◆ READING PASSAGE ◆

———

Tate Williams, field director for the Global Orphan Project, chuckles just enough to create tiny ripples in his cup of coffee. The laughs come from an attempt to articulate his experience of receiving a “clear, direct and urgent call from the Lord” to go to Haiti.
It happened in January 2010, right after an earthquake ravaged the country, which Williams couldn’t get out his mind. The young man described the sensation as an impression on his heart and mind — “Haiti or else.”
Shortly after, Williams ended up in the Dominican Republic helping with the supply chain set up by The Global Orphan Project. The GO Project concentrates on moving bulk quantities of rice, beans, and filtered water into Haiti, one of the first aid organizations to do so.
However, GO doesn’t just directly aid orphans, but rather enables the native communities that surround them. The operational model is unique in that its focus is on the empowerment of local churches to take on the actual responsibility of care.
“Everyone must come to the place of realizing that we are not the savior, money is not the fix, and the community itself has to be the ones to care for themselves.”
GO provides resources, guidance and support, while local partners care for orphaned, abused and neglected children.
After a couple of weeks in the Dominican, Williams crossed the border into Haiti where he spent several more weeks as a volunteer. He was an unlikely choice for a first responder. In regular life, he was a custom carpenter and forest serviceman. He described his younger self as a nominal Christian, believing that, “the point of life was to bide your time till heaven.”
But in the months leading up to that trip in 2010, his safe little existence had been “wrecked” by a determined, older mentor in his church. Haiti sealed the deal, forever ruining his plans for complacency.

———

◆ TASKS TO PERFORM ◆
A – In the profile of Tate Williams, what work did he do in regular life before volunteering in Haiti?
B – Extend the profile of Tate Williams, picking up right after its final sentence.

Stored items

———

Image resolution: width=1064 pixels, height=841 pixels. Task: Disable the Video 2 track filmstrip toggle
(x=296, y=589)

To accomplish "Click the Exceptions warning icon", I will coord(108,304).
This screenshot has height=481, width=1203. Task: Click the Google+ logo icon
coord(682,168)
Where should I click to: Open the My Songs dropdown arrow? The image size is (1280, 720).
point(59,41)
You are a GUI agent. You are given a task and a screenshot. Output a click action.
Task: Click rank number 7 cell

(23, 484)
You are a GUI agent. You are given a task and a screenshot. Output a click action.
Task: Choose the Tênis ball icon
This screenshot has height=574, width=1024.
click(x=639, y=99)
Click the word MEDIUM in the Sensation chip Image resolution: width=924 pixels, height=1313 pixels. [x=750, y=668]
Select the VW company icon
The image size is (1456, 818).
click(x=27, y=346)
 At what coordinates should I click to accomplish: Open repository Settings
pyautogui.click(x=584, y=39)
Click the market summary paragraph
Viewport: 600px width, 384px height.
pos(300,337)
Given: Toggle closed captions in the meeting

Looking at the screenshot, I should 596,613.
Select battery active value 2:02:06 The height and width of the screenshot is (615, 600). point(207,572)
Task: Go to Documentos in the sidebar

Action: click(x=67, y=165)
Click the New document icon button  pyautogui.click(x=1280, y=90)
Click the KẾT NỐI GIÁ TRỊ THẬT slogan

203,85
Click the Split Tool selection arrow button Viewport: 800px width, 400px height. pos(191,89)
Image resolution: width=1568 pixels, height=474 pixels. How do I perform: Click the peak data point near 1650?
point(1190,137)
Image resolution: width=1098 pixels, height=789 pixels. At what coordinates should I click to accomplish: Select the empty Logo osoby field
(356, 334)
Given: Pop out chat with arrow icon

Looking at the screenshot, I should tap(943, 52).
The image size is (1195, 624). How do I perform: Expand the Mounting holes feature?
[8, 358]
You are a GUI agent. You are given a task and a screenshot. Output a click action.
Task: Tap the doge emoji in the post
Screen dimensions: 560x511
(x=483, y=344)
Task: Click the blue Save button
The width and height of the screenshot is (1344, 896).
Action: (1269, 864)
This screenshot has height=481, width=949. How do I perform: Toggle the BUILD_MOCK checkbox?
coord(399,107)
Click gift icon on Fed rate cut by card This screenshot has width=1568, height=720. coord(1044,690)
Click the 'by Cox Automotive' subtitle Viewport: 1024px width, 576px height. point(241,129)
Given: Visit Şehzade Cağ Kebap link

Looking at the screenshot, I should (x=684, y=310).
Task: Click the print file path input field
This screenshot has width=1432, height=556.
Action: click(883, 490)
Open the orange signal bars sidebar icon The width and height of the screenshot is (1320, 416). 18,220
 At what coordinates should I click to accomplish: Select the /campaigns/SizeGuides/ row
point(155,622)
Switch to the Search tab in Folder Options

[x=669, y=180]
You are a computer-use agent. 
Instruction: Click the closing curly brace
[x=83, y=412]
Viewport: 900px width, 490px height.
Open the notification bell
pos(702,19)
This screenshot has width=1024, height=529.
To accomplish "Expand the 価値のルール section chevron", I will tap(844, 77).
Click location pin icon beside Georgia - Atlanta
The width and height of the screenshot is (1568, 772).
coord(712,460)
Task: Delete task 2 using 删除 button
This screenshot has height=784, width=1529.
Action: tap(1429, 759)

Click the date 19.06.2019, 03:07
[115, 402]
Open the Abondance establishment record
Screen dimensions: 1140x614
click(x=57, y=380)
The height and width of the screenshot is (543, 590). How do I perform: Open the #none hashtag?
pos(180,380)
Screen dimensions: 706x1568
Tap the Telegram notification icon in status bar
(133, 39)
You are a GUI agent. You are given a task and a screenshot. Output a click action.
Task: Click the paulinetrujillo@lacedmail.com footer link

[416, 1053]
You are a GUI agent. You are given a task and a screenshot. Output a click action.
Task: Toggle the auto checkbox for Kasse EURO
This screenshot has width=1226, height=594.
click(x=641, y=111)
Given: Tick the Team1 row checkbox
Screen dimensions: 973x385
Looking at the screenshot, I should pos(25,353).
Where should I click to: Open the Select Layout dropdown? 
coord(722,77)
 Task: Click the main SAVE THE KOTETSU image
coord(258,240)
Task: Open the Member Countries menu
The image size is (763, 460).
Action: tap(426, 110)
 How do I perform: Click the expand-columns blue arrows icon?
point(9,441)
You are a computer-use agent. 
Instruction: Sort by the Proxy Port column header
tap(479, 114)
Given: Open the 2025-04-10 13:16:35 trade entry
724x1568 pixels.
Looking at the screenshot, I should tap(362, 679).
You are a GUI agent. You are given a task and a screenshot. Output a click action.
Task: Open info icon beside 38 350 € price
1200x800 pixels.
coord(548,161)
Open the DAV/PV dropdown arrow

———

◆ TASK ANSWERS ◆
A – He was a custom carpenter and forest serviceman.

B –
“What if the local church is the vehicle that God uses to build his kingdom here and now,” Williams said, “and what if my role is to help?”
Seeking the answer to that question wasn’t easy. Williams was hired full-time by GO Project in April 2010. Four years later and the man is one of the organization’s key orphan care managers, helping local churches in Kansas and Missouri care for orphans in their own communities.
Describing his current work, he smiles, but then gently pauses and speaks about the preceding years and early failures. His burnout in Haiti, his leadership transformation and how his pride had to die before his ideals could take over.
“It circled me back to that whole thing of ‘and whose kingdom is this again?’”
It’s a concept that extends beyond William’s personal story. It’s a concept that lies deep in the heart of the Global Orphan Project itself.
“We lived Toxic Charity, we lived When Helping Hurts,” Williams said. “We did it the wrong way first. Everyone must come to the place of realizing that we are not the savior, money is not the fix, and the community itself has to be the ones to care for themselves.”